I had the impression from the OP’s updates that she’s micromanaging because the employee can’t be trusted to get on with the job and do everything allocated to her. How can you come at an employee from a position of trust, when they have proved over and over again that they simply can’t be trusted ?

DailyEnergyCrisis · 09/12/2023 18:52

shes so useless it won’t take long to performance manage her out but it really won’t be nice (speaking from experience). Grit your teeth, be prepared to be on the wrong end of a nonsense grievance, get your line manager fully briefed and on board and just crack on with the performance plan. She’ll be gone in a few months given she’s got less than two years service. Or go via the misconduct route with her unprofessional outbursts.

Rosscameasdoody · 09/12/2023 18:52

LoveSkaMusic · 08/12/2023 13:28

Having just realised that she's been there less than two years. I'd just recognise that she's toxic to the team and a chronic underperformer and dismiss her.

To those who disagreed with me about managing out being illegal. I think we may have differing views on what managing out means. I'm not HR, but my solicitor defined it as being effectively forced out of your job by means of your manager making your working life so difficult that it becomes impossible to stay - essentially constructive dismissal for those employees who have been there more than two years. I wouldn't consider disciplinary processes and Performance Improvement Plans as ways to manage someone out, they are tools to improve performance, in my eyes.

I'm happy to be corrected on this by HR experts.

Edited

Being managed out and constructive dismissal are two different things. Most companies have a ‘managing out’ strategy for unsuitable employees. It’s performance based and perfectly legal. It definitely doesn’t involve making the employees’ life so difficult that they leave - which is what constructive dismissal means.

Variedviews · 09/12/2023 18:58

@Nowherenew how is this offensive? I’m neurodivergent and this sounds exactly like I was until prescribed Elvanse. Now I’m struggling to get Elvanse, I’m sliding back to this. The worse thing for me is being micromanaged and being dictated how to work. My executive function shuts down. Please feel free to chat with me, not tell me what I am or am not.
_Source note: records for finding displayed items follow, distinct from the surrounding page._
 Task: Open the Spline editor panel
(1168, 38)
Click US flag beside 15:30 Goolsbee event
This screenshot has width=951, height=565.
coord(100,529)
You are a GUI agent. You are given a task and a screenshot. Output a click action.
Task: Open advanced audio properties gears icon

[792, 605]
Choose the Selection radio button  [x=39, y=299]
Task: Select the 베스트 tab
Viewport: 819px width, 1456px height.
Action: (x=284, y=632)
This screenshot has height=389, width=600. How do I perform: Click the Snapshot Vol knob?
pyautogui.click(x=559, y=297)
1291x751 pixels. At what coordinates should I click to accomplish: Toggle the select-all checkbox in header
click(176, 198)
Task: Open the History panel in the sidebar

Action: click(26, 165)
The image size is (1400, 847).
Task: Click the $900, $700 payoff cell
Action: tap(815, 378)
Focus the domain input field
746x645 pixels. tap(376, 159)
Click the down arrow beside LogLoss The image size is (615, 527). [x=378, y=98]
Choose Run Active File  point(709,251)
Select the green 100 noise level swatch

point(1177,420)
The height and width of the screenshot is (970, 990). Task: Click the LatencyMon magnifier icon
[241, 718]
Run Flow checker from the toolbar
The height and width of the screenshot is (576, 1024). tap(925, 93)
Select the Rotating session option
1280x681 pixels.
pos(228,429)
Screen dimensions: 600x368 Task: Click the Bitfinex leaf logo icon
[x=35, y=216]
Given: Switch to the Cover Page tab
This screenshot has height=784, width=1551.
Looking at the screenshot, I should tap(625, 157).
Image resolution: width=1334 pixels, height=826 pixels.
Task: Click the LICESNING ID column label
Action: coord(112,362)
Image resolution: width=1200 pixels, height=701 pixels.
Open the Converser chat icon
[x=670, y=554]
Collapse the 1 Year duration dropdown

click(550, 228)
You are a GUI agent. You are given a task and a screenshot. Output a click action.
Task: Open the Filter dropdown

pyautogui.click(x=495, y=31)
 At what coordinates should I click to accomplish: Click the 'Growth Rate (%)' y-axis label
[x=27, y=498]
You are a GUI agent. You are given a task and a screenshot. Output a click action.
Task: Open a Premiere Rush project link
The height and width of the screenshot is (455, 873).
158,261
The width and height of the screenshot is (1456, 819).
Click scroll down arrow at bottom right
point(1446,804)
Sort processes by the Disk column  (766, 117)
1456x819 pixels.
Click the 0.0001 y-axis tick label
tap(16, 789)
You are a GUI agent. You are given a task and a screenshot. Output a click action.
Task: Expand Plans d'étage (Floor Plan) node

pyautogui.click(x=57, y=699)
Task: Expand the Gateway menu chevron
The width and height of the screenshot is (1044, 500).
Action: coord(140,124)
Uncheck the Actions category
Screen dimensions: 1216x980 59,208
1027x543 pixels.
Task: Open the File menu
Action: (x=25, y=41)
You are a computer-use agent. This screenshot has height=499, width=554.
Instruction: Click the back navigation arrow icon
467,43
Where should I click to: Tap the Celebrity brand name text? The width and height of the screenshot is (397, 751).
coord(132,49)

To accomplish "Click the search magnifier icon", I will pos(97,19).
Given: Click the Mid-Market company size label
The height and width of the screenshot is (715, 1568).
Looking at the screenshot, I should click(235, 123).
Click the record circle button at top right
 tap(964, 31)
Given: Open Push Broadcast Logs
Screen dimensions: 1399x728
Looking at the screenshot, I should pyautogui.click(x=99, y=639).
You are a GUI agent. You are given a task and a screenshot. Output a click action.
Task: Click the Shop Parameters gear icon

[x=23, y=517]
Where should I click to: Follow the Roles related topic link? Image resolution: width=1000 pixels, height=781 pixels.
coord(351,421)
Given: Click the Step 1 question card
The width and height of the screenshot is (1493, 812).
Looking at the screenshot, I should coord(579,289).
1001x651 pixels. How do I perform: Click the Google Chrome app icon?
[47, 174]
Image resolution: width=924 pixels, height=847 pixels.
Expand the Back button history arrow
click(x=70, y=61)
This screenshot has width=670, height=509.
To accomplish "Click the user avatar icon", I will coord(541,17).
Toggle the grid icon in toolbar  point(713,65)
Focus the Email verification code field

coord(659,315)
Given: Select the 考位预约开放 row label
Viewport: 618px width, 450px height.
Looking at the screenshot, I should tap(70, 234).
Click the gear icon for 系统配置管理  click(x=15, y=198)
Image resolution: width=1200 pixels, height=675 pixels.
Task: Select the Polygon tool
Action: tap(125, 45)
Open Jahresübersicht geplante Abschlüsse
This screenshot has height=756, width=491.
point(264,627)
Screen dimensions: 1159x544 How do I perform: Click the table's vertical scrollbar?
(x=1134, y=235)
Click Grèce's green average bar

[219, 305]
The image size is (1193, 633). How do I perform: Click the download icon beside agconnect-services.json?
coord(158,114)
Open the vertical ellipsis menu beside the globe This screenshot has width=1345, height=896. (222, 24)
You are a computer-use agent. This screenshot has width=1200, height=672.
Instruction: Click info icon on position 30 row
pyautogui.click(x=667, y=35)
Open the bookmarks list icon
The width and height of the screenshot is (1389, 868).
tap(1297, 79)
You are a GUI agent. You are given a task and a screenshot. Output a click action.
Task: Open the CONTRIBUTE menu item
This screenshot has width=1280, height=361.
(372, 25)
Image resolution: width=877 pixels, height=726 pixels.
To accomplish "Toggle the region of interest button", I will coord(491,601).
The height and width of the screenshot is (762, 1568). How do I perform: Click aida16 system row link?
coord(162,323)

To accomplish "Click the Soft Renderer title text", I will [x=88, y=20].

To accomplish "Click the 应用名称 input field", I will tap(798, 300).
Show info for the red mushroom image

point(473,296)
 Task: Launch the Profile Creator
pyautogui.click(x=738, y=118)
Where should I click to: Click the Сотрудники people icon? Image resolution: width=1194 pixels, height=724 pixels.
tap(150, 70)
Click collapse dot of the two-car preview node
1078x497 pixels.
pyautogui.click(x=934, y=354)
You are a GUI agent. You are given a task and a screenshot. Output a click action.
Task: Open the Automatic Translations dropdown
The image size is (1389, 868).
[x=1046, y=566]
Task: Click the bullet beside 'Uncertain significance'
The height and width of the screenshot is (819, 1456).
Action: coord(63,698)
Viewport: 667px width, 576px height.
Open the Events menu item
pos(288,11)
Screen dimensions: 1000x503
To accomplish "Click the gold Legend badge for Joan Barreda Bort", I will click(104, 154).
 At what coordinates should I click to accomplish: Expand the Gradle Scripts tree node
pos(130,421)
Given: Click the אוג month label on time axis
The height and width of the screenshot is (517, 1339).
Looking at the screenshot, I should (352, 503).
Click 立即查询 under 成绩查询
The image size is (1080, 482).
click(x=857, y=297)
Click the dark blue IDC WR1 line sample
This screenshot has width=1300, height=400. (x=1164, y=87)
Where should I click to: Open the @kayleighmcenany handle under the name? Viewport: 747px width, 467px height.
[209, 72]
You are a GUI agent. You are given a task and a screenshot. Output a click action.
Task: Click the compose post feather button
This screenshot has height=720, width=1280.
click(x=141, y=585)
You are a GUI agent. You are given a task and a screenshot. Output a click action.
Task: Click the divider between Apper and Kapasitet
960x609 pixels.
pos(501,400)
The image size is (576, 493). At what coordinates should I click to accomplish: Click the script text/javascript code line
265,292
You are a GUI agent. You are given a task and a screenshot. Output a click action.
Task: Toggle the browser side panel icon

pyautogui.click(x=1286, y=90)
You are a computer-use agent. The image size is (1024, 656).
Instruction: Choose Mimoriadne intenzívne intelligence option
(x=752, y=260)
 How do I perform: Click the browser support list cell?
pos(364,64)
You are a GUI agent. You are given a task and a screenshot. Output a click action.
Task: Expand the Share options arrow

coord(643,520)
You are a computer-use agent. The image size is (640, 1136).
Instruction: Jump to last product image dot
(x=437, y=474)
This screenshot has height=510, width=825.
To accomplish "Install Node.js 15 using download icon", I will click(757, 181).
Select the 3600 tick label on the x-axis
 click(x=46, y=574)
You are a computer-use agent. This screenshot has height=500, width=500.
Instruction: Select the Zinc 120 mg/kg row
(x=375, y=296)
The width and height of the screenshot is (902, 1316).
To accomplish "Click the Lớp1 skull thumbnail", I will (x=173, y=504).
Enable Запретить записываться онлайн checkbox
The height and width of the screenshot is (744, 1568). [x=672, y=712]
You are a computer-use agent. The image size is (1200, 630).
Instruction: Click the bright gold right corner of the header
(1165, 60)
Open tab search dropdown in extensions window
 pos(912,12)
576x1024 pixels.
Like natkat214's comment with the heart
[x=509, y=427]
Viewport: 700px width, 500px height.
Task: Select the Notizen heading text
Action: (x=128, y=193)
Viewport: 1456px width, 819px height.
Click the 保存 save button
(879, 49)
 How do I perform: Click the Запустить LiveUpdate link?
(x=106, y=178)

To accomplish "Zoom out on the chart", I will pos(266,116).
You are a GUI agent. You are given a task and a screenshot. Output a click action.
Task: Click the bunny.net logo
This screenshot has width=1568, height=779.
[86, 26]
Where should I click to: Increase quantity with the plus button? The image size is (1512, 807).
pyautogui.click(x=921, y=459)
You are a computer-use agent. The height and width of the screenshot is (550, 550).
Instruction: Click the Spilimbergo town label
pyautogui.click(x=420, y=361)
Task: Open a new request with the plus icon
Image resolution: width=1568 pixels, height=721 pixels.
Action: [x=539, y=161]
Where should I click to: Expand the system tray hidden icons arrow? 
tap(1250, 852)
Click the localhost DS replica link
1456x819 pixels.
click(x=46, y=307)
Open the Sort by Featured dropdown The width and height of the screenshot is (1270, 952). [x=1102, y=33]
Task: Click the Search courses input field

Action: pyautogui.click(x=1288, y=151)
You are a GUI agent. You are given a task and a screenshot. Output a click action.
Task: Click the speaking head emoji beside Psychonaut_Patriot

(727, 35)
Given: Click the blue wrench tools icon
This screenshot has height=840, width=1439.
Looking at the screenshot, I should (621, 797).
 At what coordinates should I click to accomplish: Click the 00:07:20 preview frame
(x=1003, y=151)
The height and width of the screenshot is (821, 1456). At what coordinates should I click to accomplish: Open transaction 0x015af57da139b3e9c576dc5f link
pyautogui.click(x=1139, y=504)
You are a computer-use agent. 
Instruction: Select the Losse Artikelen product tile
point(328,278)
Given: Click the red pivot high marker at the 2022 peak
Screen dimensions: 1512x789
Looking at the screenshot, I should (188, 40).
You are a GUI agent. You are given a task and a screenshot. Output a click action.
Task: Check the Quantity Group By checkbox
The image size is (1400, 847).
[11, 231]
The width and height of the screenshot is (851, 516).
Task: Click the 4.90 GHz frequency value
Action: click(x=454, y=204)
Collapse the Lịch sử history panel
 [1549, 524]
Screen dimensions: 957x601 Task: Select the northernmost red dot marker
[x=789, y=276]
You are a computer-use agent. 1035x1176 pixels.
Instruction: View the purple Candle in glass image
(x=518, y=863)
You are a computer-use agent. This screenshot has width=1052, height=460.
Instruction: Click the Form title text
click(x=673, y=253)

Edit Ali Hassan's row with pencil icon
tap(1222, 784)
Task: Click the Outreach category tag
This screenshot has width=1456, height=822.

ProfSleepzz · 09/12/2023 19:00

I worked with a woman like this once. She was awful - did no work, utterly corrosive in the team, shouted at me frequently and would then accuse me of shouting, lied constantly about having done stuff even when presented with evidence she hadn’t done it, complained about micromanaging if I asked her to do her job, if I left her to it, complained I didn’t support her enough - god she was awful. I put her on a support plan. She left. I did a happy jig!